Dataset:
[Start of Attachment]

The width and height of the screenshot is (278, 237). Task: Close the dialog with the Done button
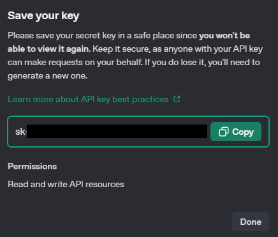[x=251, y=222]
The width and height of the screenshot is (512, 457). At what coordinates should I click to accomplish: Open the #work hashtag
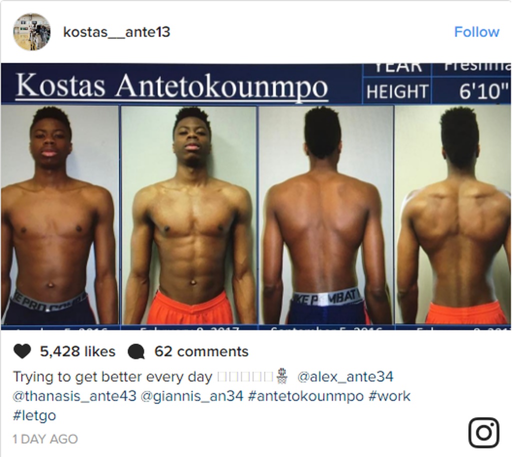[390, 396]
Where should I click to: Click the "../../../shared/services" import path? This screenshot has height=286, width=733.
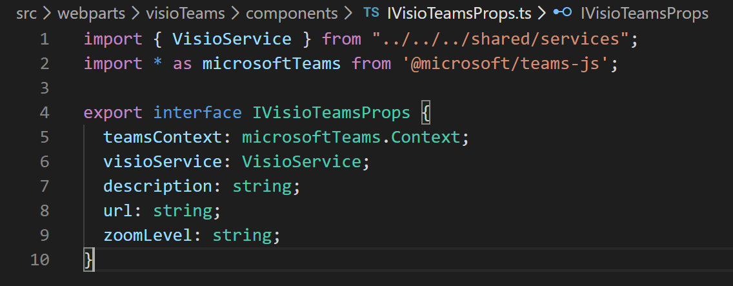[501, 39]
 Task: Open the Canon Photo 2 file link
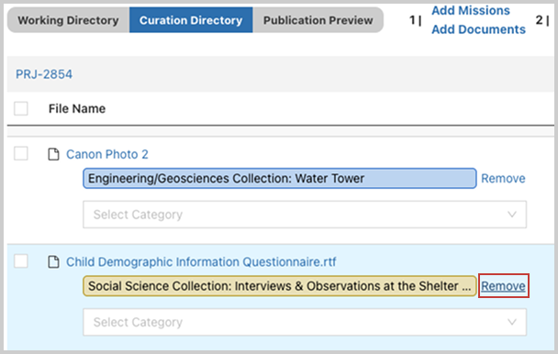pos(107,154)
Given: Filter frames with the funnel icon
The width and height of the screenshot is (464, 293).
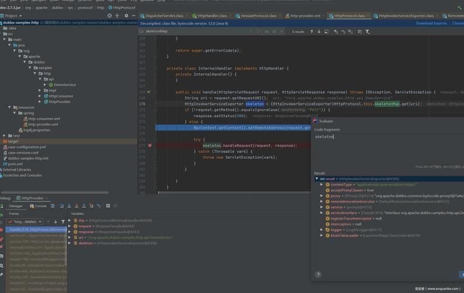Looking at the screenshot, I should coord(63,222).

[End of Attachment]
[Start of Attachment]

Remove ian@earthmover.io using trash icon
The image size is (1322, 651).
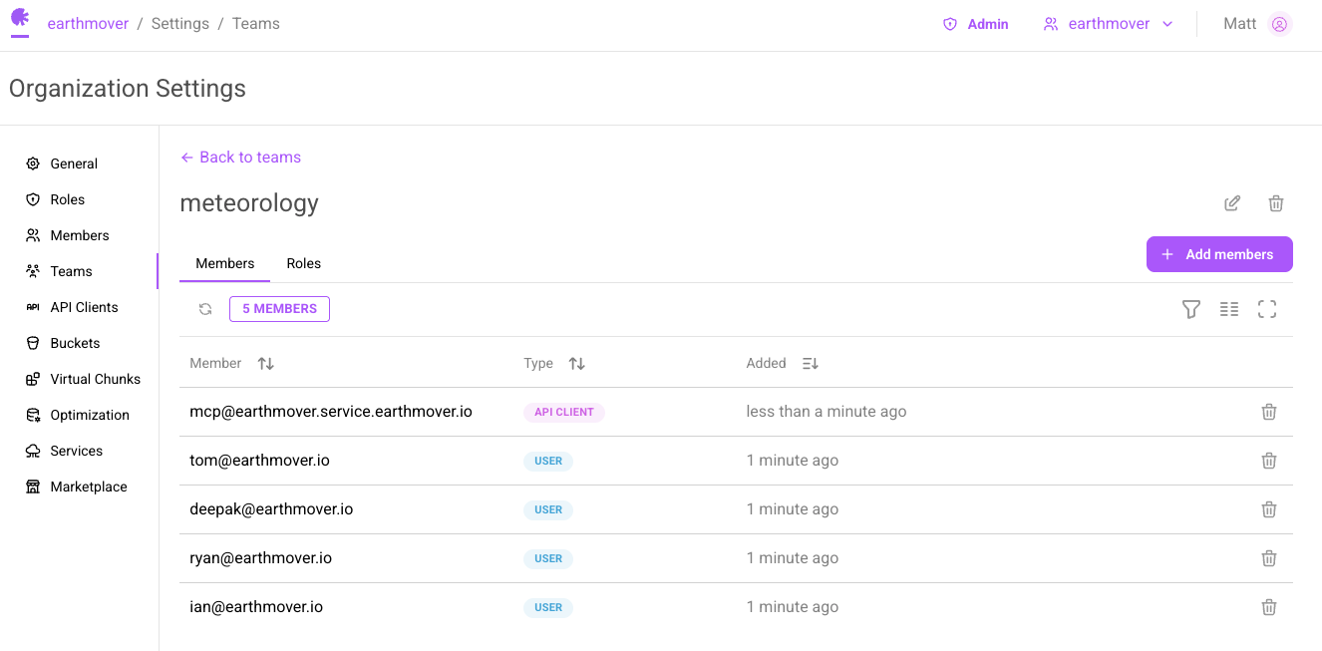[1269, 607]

[End of Attachment]

Number of lines holding "icon" in the material: state it with no other words.

Reply: 2